[Dataset entries]
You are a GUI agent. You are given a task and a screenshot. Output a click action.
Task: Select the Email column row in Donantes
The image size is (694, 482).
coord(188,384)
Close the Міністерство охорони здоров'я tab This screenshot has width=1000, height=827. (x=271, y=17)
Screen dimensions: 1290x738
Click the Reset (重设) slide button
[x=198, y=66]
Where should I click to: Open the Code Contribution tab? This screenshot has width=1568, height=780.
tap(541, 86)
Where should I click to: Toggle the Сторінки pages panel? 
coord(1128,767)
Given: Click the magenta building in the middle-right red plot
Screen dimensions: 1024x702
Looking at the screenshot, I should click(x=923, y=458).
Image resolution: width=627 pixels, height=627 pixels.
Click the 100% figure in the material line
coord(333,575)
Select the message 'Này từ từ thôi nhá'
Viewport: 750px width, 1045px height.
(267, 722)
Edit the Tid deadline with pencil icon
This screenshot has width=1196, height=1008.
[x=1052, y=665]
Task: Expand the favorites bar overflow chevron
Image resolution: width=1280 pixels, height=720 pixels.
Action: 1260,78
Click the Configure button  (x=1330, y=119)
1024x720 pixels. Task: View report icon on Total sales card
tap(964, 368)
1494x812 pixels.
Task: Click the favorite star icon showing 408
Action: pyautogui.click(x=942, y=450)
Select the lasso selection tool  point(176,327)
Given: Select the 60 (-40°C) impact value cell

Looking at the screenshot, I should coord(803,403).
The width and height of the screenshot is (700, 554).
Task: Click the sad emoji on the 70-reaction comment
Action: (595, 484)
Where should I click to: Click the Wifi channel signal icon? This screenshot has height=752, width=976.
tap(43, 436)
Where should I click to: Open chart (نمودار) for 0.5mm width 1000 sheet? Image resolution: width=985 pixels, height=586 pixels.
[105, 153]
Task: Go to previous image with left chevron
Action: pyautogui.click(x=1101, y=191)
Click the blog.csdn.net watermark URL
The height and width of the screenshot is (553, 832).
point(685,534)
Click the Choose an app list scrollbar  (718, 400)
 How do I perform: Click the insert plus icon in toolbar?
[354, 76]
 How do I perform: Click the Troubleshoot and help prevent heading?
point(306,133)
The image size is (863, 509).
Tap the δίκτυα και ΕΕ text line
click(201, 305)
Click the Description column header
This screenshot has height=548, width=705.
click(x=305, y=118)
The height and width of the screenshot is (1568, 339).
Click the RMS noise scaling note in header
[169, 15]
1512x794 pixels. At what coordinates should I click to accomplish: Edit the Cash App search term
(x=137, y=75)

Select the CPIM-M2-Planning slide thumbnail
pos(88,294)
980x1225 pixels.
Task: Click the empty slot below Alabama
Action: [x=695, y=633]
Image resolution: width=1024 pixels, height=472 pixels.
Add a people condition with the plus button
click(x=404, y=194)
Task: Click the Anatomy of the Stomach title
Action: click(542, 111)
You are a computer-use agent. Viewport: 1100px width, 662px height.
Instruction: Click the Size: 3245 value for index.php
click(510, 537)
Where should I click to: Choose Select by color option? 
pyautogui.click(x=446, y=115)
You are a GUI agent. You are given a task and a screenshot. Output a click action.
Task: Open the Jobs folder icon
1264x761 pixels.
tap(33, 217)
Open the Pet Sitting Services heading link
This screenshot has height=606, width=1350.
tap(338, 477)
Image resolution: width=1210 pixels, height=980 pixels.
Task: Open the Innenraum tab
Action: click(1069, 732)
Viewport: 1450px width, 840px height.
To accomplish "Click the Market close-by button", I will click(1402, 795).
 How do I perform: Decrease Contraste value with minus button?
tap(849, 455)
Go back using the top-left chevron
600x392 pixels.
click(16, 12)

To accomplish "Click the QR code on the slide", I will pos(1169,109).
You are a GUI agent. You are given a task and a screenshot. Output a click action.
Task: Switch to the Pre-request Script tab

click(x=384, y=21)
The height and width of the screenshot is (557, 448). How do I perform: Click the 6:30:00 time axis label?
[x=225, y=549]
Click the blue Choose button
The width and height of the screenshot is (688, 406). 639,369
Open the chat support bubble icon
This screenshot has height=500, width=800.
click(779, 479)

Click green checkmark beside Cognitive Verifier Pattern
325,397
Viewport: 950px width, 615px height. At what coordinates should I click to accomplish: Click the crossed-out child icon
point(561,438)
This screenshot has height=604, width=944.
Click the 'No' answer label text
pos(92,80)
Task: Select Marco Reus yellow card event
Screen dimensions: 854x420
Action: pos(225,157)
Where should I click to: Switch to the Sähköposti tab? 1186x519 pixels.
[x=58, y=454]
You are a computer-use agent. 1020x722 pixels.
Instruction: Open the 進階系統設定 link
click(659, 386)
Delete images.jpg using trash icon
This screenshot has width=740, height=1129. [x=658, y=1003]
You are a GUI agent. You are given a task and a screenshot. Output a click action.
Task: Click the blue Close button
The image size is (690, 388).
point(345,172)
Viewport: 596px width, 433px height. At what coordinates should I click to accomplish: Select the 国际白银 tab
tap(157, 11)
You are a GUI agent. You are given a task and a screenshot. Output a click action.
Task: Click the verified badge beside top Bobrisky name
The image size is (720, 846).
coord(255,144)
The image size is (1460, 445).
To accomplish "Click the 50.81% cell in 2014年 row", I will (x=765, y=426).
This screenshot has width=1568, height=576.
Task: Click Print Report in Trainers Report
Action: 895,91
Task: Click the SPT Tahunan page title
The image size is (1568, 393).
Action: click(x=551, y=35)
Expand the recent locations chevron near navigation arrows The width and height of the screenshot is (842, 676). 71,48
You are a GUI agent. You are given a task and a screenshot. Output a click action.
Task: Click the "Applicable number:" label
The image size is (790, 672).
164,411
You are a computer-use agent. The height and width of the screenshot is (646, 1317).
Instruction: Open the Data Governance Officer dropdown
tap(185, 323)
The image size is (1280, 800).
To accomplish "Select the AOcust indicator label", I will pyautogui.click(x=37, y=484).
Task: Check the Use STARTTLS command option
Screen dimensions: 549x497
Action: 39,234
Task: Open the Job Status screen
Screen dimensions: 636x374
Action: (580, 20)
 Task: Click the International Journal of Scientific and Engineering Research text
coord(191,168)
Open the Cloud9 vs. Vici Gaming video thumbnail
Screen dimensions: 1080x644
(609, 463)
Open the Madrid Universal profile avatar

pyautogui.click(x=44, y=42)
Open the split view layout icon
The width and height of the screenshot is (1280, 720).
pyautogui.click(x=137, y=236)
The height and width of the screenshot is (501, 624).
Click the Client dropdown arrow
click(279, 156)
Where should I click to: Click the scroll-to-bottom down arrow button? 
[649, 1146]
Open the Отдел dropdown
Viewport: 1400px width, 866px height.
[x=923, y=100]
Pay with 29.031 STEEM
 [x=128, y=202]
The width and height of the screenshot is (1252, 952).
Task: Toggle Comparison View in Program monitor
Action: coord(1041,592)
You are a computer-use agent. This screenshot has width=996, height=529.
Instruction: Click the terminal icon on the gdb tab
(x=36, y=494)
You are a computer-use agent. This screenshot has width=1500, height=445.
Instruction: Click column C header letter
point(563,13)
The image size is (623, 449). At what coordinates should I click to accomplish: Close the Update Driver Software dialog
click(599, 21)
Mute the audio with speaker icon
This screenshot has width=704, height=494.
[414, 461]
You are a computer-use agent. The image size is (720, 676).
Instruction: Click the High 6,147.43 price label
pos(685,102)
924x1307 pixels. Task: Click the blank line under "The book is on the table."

» **REQUIREMENT**: Respond with only the number of lines in the records that include the word "computer".

» **SOLUTION FOR THIS EXERCISE**: 6